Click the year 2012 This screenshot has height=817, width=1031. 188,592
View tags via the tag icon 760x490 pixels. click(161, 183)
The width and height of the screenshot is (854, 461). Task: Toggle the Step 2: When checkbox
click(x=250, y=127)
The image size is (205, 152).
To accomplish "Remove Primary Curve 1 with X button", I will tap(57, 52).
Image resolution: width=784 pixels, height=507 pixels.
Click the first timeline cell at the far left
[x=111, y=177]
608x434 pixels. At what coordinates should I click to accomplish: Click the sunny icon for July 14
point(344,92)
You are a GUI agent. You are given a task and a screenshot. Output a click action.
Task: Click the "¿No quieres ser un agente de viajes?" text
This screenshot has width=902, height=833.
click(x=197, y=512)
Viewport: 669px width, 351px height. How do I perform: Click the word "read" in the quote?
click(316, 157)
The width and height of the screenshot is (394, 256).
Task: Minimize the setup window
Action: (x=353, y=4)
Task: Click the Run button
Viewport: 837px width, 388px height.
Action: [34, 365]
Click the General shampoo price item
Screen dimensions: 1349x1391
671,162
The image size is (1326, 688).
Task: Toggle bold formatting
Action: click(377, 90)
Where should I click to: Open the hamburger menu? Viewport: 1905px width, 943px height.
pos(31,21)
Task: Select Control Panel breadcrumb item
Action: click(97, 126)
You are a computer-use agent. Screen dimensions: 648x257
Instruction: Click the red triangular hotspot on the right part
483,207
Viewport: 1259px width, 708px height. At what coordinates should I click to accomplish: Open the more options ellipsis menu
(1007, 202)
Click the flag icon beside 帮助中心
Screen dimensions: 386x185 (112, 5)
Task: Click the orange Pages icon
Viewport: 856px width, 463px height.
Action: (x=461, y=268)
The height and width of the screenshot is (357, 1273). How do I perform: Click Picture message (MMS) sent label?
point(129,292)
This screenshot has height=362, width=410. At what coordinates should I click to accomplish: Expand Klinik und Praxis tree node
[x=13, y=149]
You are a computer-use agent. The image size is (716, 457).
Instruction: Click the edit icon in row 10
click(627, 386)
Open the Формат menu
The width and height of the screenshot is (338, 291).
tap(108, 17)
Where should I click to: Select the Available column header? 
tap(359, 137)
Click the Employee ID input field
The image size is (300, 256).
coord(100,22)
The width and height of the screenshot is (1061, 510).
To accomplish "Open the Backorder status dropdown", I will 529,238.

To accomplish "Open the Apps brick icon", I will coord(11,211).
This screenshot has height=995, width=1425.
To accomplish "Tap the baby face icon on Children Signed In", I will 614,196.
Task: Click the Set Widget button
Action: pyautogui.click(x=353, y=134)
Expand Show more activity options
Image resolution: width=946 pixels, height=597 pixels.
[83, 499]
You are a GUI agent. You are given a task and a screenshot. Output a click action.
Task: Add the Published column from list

- YOUR TASK
Print everything from the line that contains "Viewport: 669px width, 351px" down to the line that contains "Action: [34, 365]", both included, reproducing each of those lines exactly.

- COMPLETED EXERCISE
Viewport: 669px width, 351px height. How do I perform: Click the word "read" in the quote?
click(316, 157)
The width and height of the screenshot is (394, 256).
Task: Minimize the setup window
Action: (x=353, y=4)
Task: Click the Run button
Viewport: 837px width, 388px height.
Action: [34, 365]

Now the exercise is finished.